Sota.vision (SOTA) is a Russian independent news outlet. SOTA was started by a former reporter of Grani.ru, Alexandra Ageeva, who created her own YouTube channel to cover the most dramatic events involving Russian opposition activities in Moscow. These included rallies in support of Alexei Navalny, Bolotnaya Square case, and pickets condemning Russia's meddling in Ukraine.

History 
The website was launched in 2015 by Alexandra Ageeva and Oleg Elanchik, who later became its editor in chief. Later in 2015 SOTA was officially registered as a certified media outlet, and the company soon started its own social media accounts.

The site mainly covers protests inside the country. SOTA's biggest focus is the opposition agenda, both in the capital and beyond.

Sota.vision has a vast network of reporters operating not only in Moscow and Saint Petersburg, but the other regions of Russia.

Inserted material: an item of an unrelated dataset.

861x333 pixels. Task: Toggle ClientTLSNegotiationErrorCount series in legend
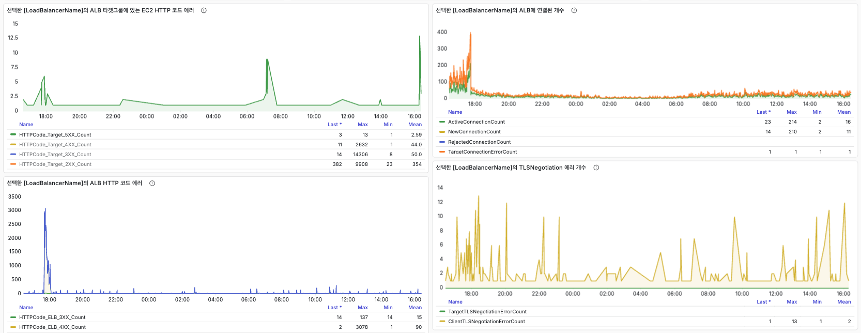point(486,322)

The resource also collaborates with a large journalist pool stationed outside the country, for example, in Georgia, Latvia, Lithuania, Armenia, Kazakhstan, Poland, Ukraine and the USA. Its reporters cover mainly anti-military and protest themes related to Russia.

SOTA was the only media broadcasting global rallies in support of Alexey Navalny, which took place in more than 60 spots around the world.

Prosecution 
On the 26th of November 2021, Oleg Elanchik, chief editor, was proclaimed a foreign agent, a status close to extremism in modern Russia.

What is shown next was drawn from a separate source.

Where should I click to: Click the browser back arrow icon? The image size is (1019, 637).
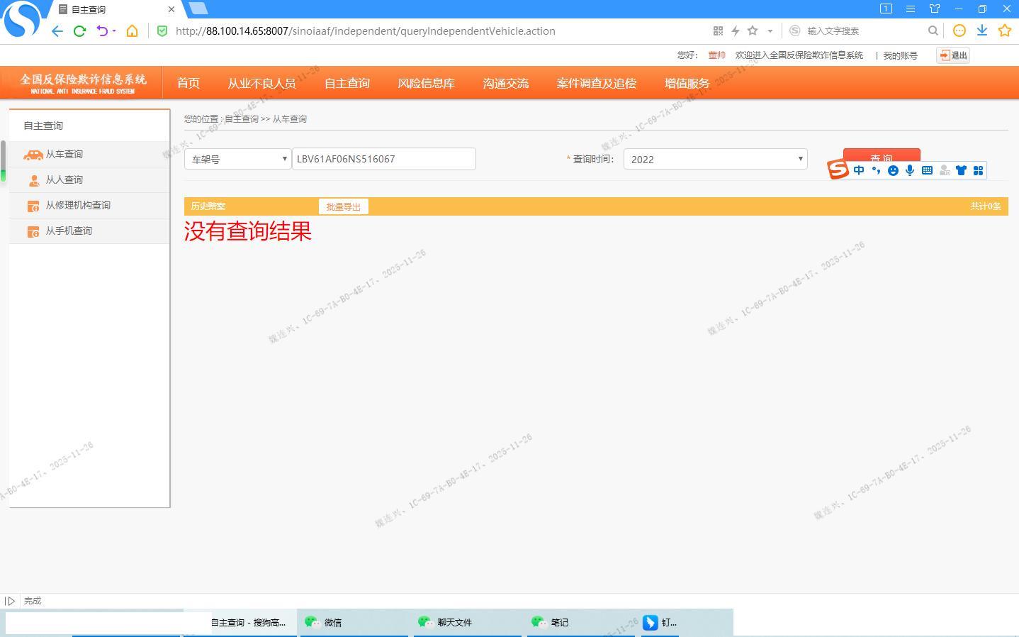(57, 31)
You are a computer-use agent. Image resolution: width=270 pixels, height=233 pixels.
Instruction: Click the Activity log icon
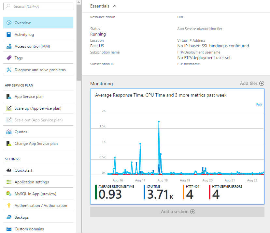tap(9, 35)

During a live broadcast on September 2022 from the streets in Moscow, Artem Kriger, a journalist at the SOTA news site, was given a draft summons after being arrested while covering anti-mobilisation protests in Moscow.

On February 11, 2022, Sota.vision founder Alexandra Ageeva also became a foreign agent.

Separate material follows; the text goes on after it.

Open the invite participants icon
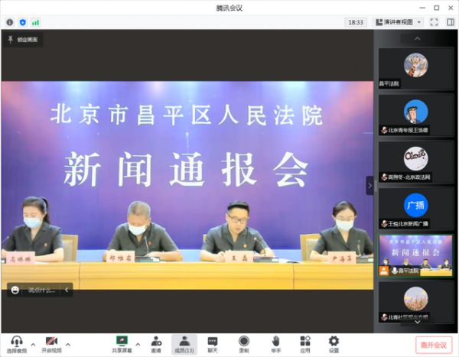[x=156, y=342]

In October 2022, acting editor in chief of the SOTA publication, politician Yevgeny Domozhirov, was put on the wanted list.

In January 2023 police in Moscow detained the two reporters Sota.vision while they reported on a local government meeting. Authorities accused the journalists of disrupting the meeting and charged them with disorderly conduct. Next day, a Moscow court ordered them both to be detained for 15 days. This is the maximum penalty under the Russian administrative code.

Breakup and crisis 
Because of plausible prosecution, Alexandra Ageeva took the decision to move to Riga. By this time SOTA had already gained over 300.000 followers and significantly extended its reporters’ network, with 40 people collaborating with the project.

In May 2022, Alexey Obukhov, a former employee, refused to return access to a number of resources of the publication, which was temporarily entrusted to him by the owner due to the move.

On May 28, 2022, a statement about the division of the editorial board appeared on the SOTA telegram channel. This unilateral statement was made after the owner, editor-in-chief and other employees were removed from the admins of the Telegram channel.

On June 19, 2022, a SOTA editorial statement «They didn't share the orange, it was just with ... shared» was published about the seizure of resources of the publication.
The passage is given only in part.